— Но они попытались объяснить мир! Словно по команде, все ушли в писание поэм. Евгений Евтушенко вновь постарался быть первым: в сентябре 1963 года уже напечатал "Опять на станции Зима" — нечто среднее между стихотворением и поэмой, продолжение тех приключений любопытного странника, которые начались "Станцией Зима" и продолжились затем в поэме "Откуда вы?" Кажется, на этот раз очередной эпизод зимской эпопеи не удовлетворил никого. Евтушенко это понял и, расширив фронт работ, стал писать гигантскую поэму о времени.
— Теперь заглянем в другой список…
— В это же время с поэмой "Память" выступает Вл. Фирсов, "Память" — как разбег: за ней последовала обширная "Россия от росинки до звезды», а вдогонку — «Глазами столетий, патриотический монолог», словно Постскриптум к поэме. Надо отдать должное поэтам: они искренне взывали к читателям, ища нового контакта. "Эй, родившиеся в трехтысячном, удивительные умы!»

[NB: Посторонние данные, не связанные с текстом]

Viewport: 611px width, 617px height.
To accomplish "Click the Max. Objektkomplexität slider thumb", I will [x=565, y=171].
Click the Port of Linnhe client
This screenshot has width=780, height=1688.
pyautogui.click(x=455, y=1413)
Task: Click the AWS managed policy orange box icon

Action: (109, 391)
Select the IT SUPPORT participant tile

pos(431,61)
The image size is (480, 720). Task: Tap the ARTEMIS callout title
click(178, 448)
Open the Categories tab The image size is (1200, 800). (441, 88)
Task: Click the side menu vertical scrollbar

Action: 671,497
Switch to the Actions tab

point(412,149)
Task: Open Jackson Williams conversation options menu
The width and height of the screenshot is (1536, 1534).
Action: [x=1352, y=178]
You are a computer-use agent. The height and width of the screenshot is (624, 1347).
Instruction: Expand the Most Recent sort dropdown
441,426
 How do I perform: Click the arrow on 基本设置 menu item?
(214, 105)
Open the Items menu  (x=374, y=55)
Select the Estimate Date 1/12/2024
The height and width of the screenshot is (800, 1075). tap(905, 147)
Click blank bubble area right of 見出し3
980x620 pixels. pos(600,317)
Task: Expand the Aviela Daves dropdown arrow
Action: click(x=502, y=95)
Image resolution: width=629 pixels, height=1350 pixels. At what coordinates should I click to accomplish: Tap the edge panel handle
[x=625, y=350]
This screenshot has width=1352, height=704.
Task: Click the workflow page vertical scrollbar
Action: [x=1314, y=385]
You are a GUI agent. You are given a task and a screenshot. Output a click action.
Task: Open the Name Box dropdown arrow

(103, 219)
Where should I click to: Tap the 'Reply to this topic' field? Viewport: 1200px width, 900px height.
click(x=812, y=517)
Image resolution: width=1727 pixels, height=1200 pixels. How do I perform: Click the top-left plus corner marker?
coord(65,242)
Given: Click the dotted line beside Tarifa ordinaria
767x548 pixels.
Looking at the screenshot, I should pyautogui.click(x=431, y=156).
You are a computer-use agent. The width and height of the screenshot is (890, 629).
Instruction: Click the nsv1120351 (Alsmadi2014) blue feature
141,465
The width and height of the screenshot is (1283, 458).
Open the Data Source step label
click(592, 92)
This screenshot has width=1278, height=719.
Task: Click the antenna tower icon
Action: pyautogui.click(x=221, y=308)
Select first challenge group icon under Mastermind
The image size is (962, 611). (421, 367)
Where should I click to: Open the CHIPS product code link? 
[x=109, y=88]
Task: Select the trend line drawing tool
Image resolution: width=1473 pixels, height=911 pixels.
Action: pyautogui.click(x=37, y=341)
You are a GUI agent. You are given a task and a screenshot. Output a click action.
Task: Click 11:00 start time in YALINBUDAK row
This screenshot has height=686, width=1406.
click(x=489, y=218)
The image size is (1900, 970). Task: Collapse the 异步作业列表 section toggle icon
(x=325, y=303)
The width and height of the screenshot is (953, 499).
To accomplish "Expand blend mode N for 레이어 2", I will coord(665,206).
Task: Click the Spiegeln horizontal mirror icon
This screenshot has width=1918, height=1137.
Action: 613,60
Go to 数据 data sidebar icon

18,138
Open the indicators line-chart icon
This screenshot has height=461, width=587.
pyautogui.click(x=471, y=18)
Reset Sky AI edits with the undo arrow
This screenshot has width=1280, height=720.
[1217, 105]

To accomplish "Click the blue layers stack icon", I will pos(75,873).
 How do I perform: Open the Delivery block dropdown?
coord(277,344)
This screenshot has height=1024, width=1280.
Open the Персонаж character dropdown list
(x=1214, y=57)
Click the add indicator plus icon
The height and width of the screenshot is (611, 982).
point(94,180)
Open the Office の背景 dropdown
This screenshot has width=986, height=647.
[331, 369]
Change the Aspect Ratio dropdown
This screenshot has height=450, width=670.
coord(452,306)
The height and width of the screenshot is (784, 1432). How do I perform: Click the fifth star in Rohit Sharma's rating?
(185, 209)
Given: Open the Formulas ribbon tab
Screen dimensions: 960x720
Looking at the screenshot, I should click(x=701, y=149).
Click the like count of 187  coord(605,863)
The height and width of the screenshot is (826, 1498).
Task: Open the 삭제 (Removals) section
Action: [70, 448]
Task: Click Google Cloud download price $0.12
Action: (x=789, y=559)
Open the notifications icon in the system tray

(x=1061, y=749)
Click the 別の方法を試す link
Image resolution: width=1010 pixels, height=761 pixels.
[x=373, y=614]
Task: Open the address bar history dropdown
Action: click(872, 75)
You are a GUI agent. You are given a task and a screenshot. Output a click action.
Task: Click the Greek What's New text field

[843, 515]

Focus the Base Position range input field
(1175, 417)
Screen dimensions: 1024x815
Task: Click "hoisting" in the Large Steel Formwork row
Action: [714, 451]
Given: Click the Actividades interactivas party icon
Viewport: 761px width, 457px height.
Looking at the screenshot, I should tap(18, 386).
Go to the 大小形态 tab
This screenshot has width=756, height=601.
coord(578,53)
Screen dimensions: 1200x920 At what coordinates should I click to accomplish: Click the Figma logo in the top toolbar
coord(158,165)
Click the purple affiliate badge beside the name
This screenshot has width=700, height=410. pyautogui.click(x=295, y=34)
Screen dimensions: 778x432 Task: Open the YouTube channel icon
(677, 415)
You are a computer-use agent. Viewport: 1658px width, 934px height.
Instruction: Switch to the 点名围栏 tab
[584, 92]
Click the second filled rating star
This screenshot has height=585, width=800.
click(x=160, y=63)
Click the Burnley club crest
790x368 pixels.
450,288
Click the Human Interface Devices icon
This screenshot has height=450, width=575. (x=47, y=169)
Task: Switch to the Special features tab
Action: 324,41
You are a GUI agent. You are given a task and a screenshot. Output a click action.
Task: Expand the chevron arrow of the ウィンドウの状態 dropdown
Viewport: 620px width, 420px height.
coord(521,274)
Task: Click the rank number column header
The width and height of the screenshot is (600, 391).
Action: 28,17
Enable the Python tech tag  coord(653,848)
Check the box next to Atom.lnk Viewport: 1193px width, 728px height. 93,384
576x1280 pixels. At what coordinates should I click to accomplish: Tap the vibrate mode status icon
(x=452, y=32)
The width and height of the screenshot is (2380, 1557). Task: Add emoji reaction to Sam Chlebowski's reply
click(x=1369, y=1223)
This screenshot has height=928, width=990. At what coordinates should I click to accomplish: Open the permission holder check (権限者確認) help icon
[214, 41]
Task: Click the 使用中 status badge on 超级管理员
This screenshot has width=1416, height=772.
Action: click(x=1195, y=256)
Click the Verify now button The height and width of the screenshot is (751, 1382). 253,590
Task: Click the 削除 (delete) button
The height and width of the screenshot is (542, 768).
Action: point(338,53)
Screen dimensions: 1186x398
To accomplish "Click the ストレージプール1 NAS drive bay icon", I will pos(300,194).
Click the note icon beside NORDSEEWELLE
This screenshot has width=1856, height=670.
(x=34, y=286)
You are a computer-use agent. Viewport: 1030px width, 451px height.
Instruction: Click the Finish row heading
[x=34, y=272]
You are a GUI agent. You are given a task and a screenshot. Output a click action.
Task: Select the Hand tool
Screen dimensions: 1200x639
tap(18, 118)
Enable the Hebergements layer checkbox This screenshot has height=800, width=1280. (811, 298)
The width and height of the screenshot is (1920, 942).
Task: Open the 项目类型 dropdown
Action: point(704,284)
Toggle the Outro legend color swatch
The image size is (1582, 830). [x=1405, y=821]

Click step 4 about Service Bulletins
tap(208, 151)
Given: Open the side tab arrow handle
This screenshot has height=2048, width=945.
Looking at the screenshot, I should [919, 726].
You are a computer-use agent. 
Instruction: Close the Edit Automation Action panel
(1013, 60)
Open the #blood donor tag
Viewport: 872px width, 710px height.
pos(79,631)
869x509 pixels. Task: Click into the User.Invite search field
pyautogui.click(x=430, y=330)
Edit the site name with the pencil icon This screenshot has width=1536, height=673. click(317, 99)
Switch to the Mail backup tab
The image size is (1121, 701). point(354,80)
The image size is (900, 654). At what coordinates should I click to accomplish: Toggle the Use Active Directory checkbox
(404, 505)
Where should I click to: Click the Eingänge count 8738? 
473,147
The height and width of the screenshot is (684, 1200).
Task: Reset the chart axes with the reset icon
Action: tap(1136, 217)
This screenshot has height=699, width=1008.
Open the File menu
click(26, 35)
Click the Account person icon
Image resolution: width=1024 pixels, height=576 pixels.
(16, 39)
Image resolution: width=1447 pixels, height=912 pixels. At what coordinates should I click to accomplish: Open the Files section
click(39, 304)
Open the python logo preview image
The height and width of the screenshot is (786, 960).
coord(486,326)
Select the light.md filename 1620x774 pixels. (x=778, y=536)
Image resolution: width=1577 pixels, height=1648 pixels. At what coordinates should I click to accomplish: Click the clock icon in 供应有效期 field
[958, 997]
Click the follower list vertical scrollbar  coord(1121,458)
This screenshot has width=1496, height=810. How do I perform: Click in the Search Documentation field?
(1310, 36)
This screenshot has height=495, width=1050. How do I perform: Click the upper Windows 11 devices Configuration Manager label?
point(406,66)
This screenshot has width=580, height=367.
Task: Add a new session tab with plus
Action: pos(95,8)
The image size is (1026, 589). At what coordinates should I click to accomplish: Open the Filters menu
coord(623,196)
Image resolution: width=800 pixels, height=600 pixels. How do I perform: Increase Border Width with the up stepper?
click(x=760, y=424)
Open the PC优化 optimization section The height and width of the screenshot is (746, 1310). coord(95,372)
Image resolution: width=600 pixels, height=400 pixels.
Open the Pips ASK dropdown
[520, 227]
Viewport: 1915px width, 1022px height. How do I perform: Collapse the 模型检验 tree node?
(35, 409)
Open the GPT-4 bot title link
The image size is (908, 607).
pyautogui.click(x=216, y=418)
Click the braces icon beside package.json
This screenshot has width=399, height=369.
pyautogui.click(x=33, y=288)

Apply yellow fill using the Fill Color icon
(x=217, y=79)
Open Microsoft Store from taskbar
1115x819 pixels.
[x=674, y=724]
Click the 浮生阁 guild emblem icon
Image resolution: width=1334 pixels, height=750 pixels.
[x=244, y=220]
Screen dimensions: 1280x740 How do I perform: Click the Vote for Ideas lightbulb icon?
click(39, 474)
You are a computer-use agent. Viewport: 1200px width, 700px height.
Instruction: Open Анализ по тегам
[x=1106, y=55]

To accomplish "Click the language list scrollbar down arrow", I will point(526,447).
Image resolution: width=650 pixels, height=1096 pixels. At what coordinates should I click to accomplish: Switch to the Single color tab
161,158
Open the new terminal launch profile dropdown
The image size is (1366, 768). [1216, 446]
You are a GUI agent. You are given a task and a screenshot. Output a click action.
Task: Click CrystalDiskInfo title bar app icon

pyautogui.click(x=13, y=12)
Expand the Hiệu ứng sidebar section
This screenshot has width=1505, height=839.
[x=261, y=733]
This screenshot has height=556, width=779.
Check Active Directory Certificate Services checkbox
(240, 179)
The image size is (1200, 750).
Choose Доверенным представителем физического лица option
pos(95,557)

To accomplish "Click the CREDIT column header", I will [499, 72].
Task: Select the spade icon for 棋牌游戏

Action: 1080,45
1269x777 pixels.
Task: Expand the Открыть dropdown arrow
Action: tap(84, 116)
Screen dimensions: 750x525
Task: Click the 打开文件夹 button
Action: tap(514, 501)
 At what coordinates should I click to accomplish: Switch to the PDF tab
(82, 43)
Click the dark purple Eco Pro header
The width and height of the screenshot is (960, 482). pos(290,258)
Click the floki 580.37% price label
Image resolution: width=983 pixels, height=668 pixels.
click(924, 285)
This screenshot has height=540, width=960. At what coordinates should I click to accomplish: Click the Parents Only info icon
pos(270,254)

— Это уже не Фирсов. Это Рождественский. Начало поэмы "Письмо в XXX век".
— Вознесенский открывает поэму "Лонжюмо" с признания, что ею знаменуется совершенно новый этап в его творчестве: "Вступаю в поэму, как в новую пору вступают…" Вслед за "Лонжюмо" последовала "Оза"…
— И тут, наконец, появилась давно обещанная, гигантская, "всемирно-историческая" поэма Евтушенко "Братская ГЭС".
— И что же? Мир не рухнул и не прозрел при появлении такой череды программно-эпических произведений, хотя, видит бог, шесть лет назад, в самый разгар интереса к нашим поэтам, такого обилия поэм у нас не было. Времена меняются» Опубликовали, прочитали. Даже критическое фехтование вокруг "Оэы" не вызвало волнения. Поэма как поэма, все в порядке. Законы зрелости — не то, что законы юности. Творческая юность наших авторов проходила в густой атмосфере интереса к ним: их ругали, ими восхищались, их буквально носили на руках. Их вступление в зрелость проходит куда спокойнее.
— Ну и отлично, спокойствие — лучшее условие при определении того, что чего стоит. Речь идет о попытке выработать концепцию мира, родины, вселенной. От этой задачи никуда не уйти — это задача неизбежная в нашем духовном развитии. Тут и неуспехи так же ценны, как успехи.
— Вот-вот. Поэзия — не производство качественного строкажа для чтения; поэзия — наш внутренний опыт; тут не о качестве рифм — о судьбе речь.
— И именно в этой плоскости Фирсов и Рождественский дополняют друг друга?
— Конечно.
— Ну, так начнем с Фирсова?
— Начнем.
До 1963 года я относился к поэзии Владимире Фирсова с тем спокойным интересом, какой естественно проявляешь ко всякому творчеству, пусть не близкому тебе, но свидетельствующем о реальном состоянии другого. Читал его регулярно, но без особого рвения.
В 1968 году я буквально впился глазами в следующие строки Фирсова:
Это было что-то нежданное. Ярость, с которой Фирсов обрушился на своих противников. Злость, с которой он кидал им:
"— Проходимцы! Спекулянты слова! Подлецы! — Неистовство, с которым проклинал он песни о последнем троллейбусе, подбиравшем мальчиков с улицы Горького, магнитофонные ленты, на которых записаны эти песни, и «тщедушных детей» города, имеющих эти магнитофоны. У меня были основания не согласиться с В.Фирсовым — уже хотя бы потому, что вырос я в Москве, люблю улицу Горького с ее троллейбусами, люблю Дега и Пикассо и всякую новую технику люблю. Каюсь: и изруганные Фирсовым "Треугольные» стихи, где зацветают антирадуги и некто с антиголовой бредет в ухмылкой по параболе там, где бы надо по прямой", — это стихи одного из самых интересных мне поэтов. Но странное дело: умом понимая, что и против меня, горожанина, направлены новые строчки В.Фирсова, я всем существом своим ощутил в них ту всепоглощающую страсть, ту жгучую силу, по которой мгновенно угадываешь: вот когда по-настоящему-то поэт родился! И откуда взялась эта ярость, будто собравшая в единый мускул нежную ткань прежних фирсовских стихов? И та глубоко личная, выстраданная боль, давшая, наконец, выход сообщившая смысл медленно копившимся впечатлениям его прежнего бытия!